Stored data:
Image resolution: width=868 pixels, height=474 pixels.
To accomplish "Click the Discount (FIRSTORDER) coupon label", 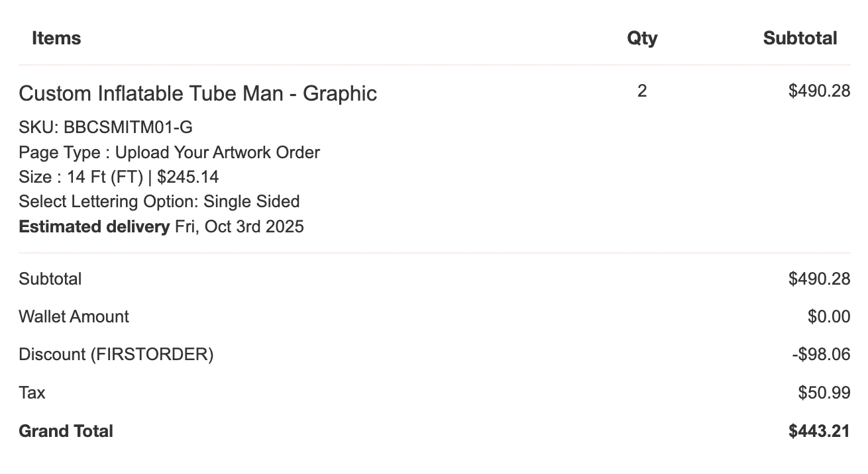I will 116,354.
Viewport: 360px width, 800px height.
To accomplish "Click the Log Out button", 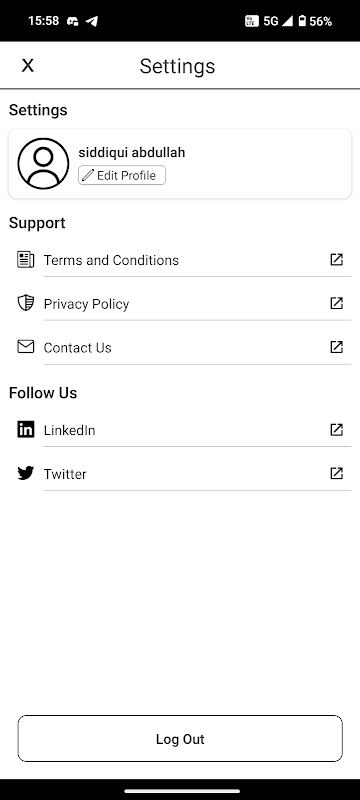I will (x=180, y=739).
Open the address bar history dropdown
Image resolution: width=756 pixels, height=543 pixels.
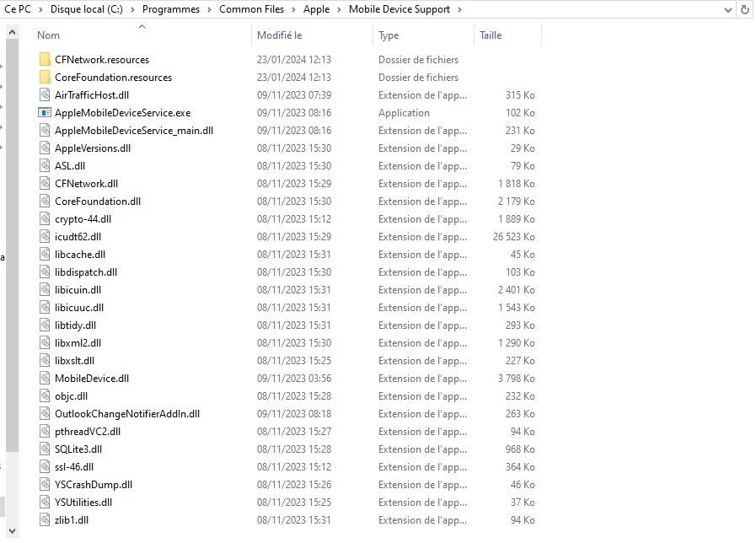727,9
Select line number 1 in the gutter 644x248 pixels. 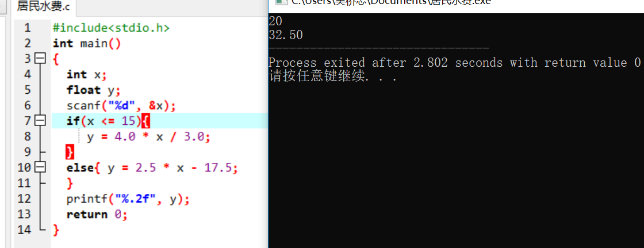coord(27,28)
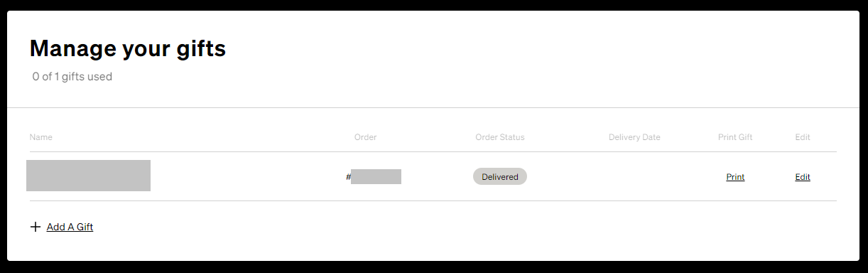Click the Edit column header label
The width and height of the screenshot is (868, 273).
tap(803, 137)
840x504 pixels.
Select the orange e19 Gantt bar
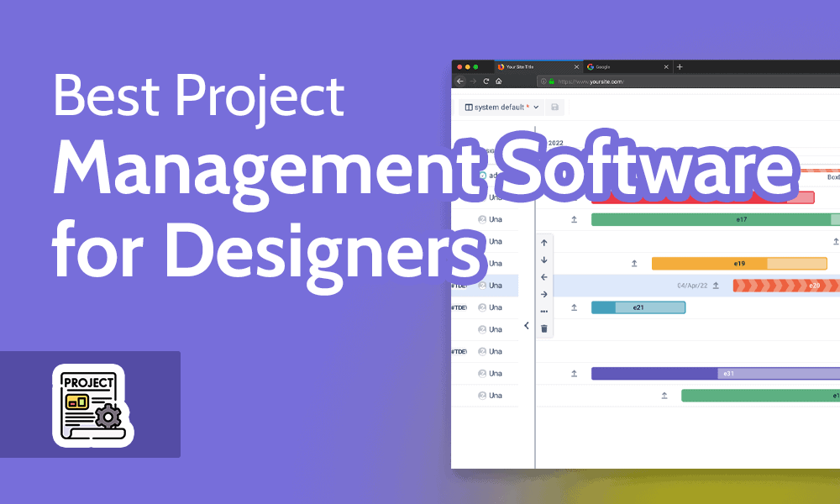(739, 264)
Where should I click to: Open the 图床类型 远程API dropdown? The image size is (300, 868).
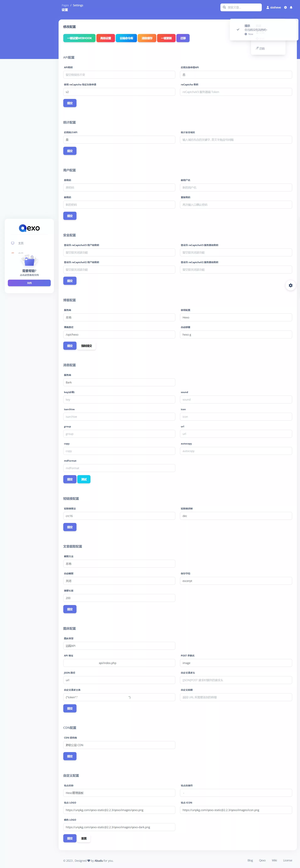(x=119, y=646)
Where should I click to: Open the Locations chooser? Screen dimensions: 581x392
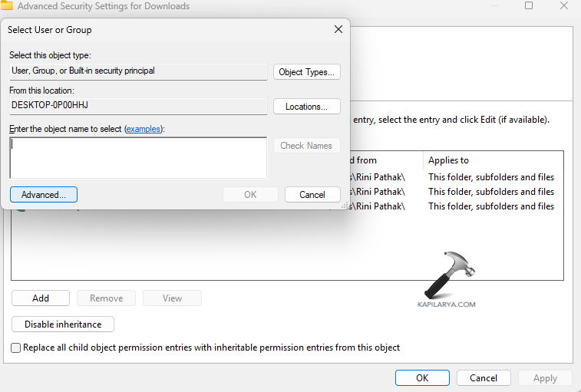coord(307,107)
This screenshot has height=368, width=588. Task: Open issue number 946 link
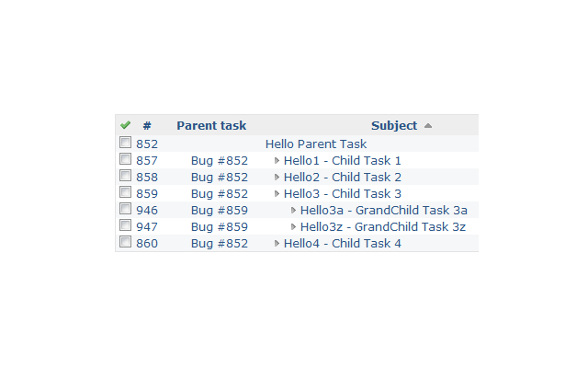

Work instruction: Exclude all pictures and reproduce exactly the lines from the one containing "Where should I click to: Open the Locations" through the final line of the entries above.

Answer for this exercise:
Where should I click to: Open the Locations chooser? Screen dimensions: 581x392
coord(307,107)
This screenshot has height=368, width=588. Task: Open issue number 946 link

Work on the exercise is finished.